Но пора уже снова назвать данные холерной статистики: число заболевших и умерших росло с каждым днем, и пик пришелся на 22–23 июня:
17 июня – 719 заболевших и 356 умерших;
18 июня – 774 заболевших и 384 умерших;
19 июня – 880 заболевших и 513 умерших;
20 июня – 776 заболевших и 396 умерших;
21 июня – 1116 заболевших и 593 умерших;
22 июня – 1210 заболевших и 598 умерших;
23 июня – 1181 заболевший и 610 умерших.
В числе умерших в эти дни (20 июня) был генерал-майор Николай Александрович Саблуков, автор известных записок о временах императора Павла I; похоронили его на Фарфоровском кладбище (в советское время захоронение перенесли на Лазаревское кладбище Александро-Невской лавры). Примерно на те же июньские дни приходится случай, отчетливо запомнившийся Андрею Михайловичу Достоевскому.

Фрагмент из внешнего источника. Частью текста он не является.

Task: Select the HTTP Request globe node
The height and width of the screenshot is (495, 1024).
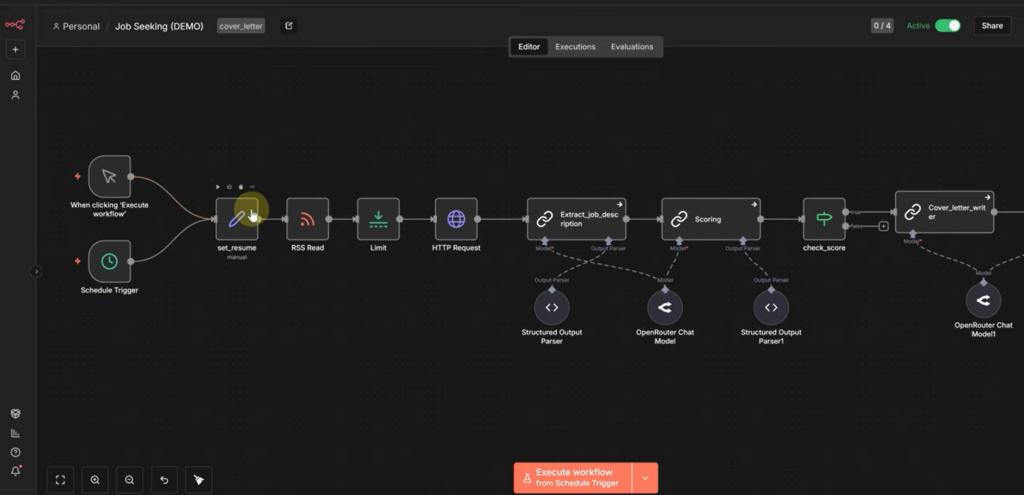Action: pyautogui.click(x=456, y=218)
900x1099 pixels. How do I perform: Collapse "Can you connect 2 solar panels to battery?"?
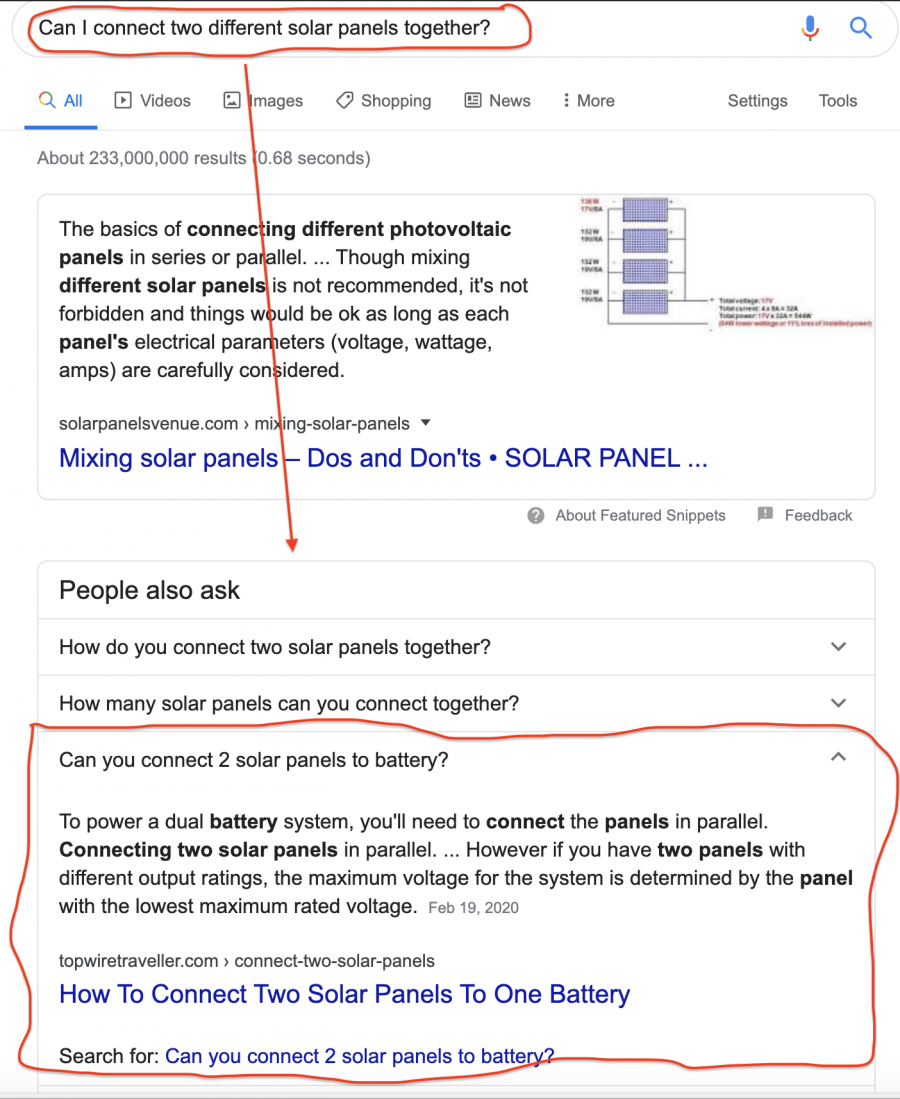pyautogui.click(x=456, y=760)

Младший брат писателя, он учился в 1848 году в Училище гражданских инженеров, оно же попросту Строительное училище: «Как теперь помню: в классе на один год младше нашего, то есть во II классе, был очень хорошо идущий воспитанник Михаил Кулешов. Выдержав последний экзамен, он с сияющим лицом, переходя через наш выпускной класс, сказал: „Вот теперь и я близок к выпуску!.. Год пройдет скоро“. И действительно, его выпуск из Строительного училища произошел даже раньше нашего! Не успел он вымолвить приведенные слова, как сильно побледнел и его начало рвать. Я, тогда еще исполнявший должность фельдфебеля, сейчас же побежал к ротному командиру, и бедного Кулешова, хотя и утешая, отвели в запасной лазарет. Там скоро с ним сделалась настоящая холера с корчами и прочими онерами; а к рассвету следующего дня он был уже покойником! Помню, что это на нас произвело сильное впечатление! Похороны Кулешова происходили тихо, без всякого участия воспитанников, которых даже не допустили не только проводить гроб до кладбища, но даже и проститься с покойником».

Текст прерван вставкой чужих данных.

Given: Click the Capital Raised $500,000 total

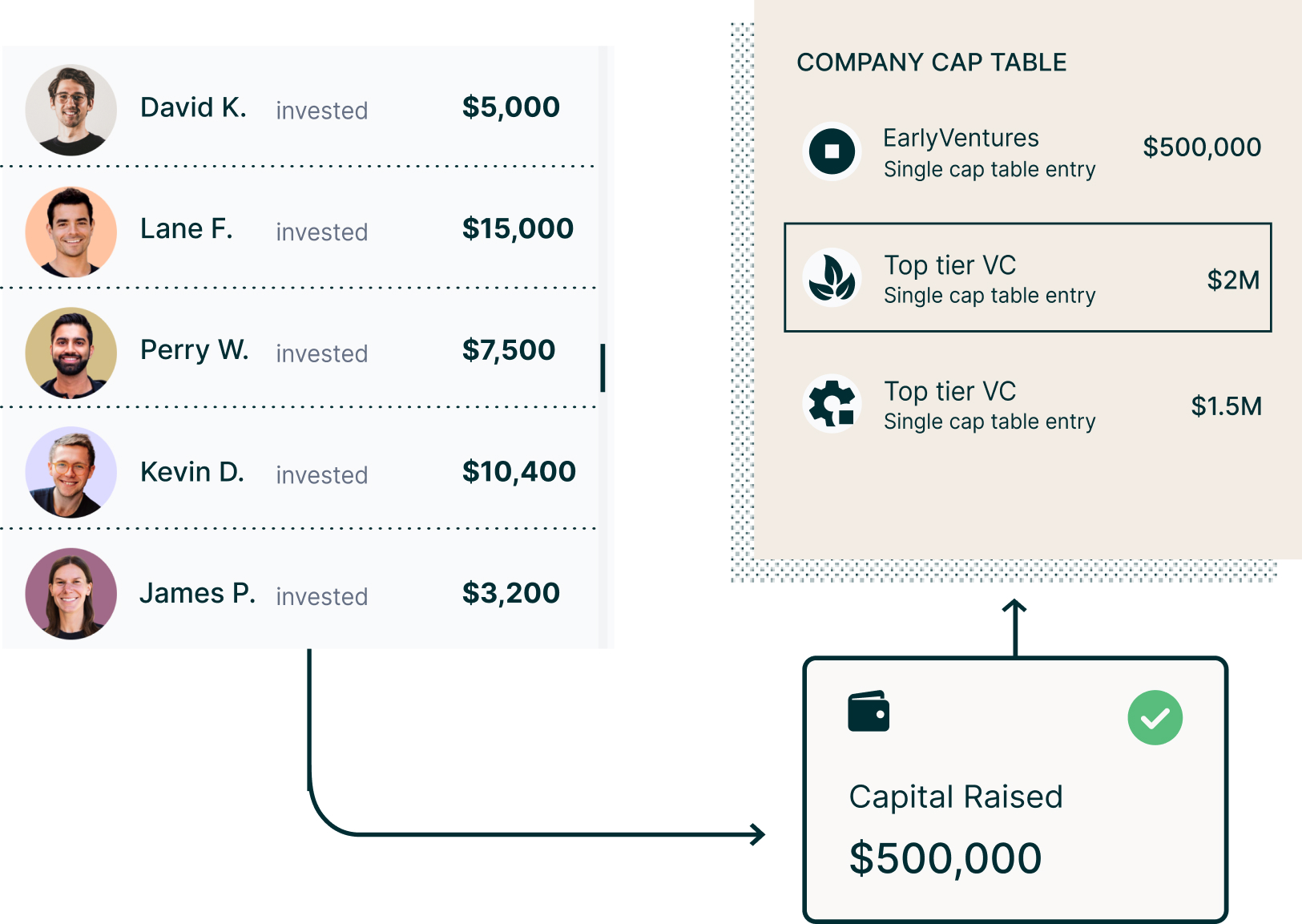Looking at the screenshot, I should [945, 858].
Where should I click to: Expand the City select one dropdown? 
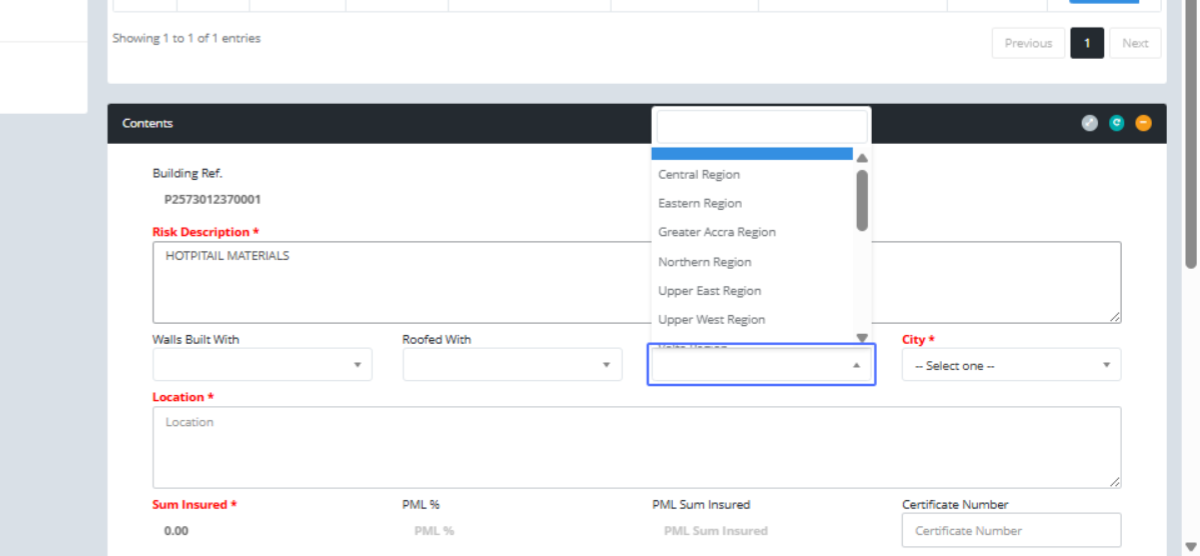pos(1011,366)
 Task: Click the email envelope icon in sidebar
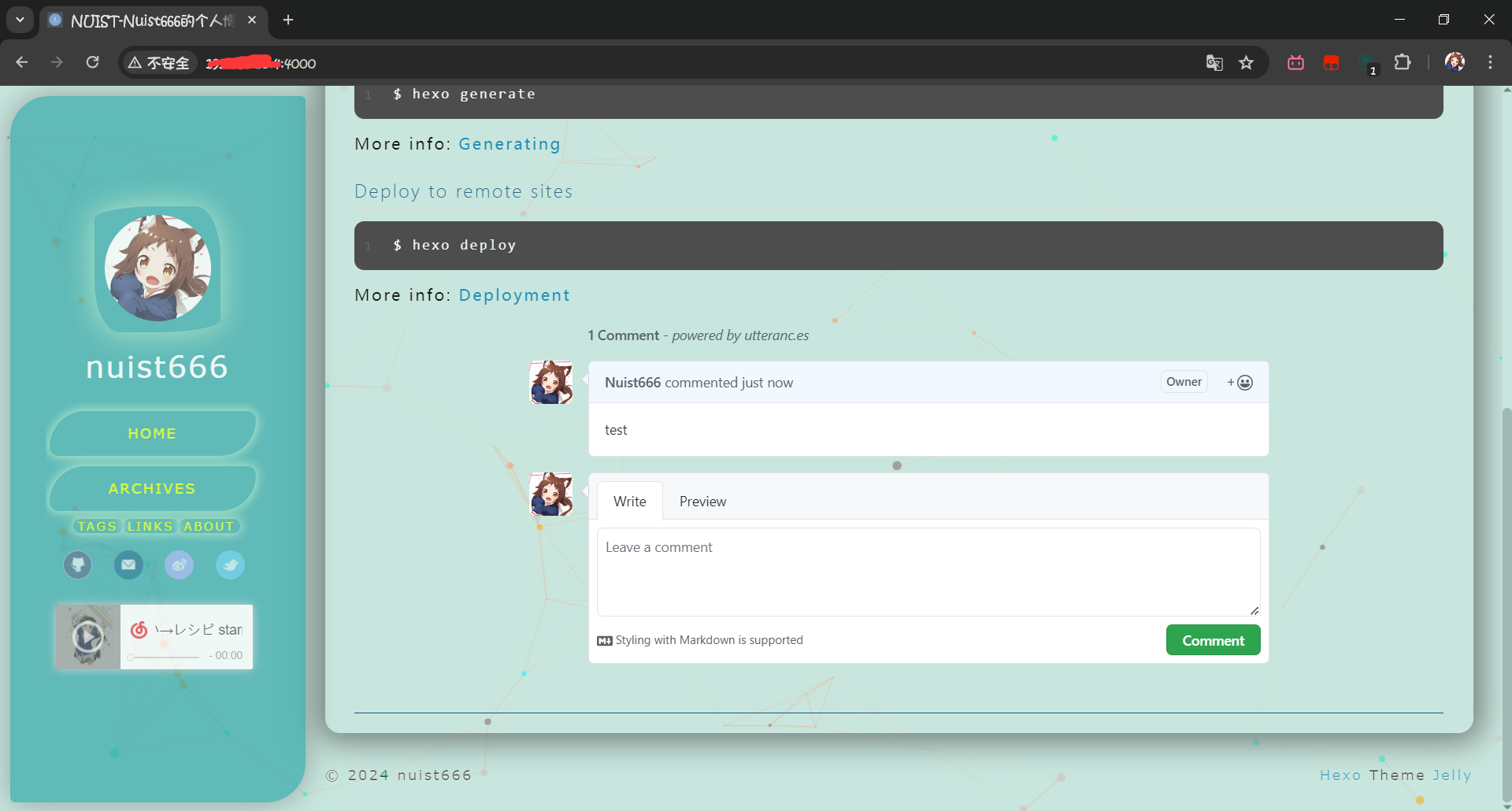(128, 565)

Зная данные статистики, подсчитать несложно: несмотря на все принимавшиеся меры, размах болезни достиг невиданного прежде масштаба, причем смертность, как и в 1831 года, составляла около 50 %. И снова столицу охватил страх. Петр Андреевич Вяземский тогда писал Василию Андреевичу Жуковскому: «Ты бежишь от революций, а здесь мы встретим тебя холерою, которая губительною лавою разлилась по всей России и в Петербурге свирепствует с большим ожесточением. Более тысячи человек занемогает в день и наполовину умирает… Все бивакируют как могут и убежали из города как после пожара… У вас свирепствуют люди, а у нас свирепствует природа».
О бегстве из города вспоминал позже и барон Модест Андреевич Корф: «Кто только мог бежал из города, но и за городом, во всех окрестностях: в Павловске, в Петергофе, в Гатчине, даже в славящемся чистотой воздуха Царском Селе, бывали частые холерные случаи; в Кронштадте же и Ораниенбауме болезнь действовала очень сильно. Кроме высших классов, Петербург оставили и многие тысячи чернорабочих, пришедших туда на летние работы. Объятые естественным страхом, они, бросая все надежды прибытков, стремились обратно на родину».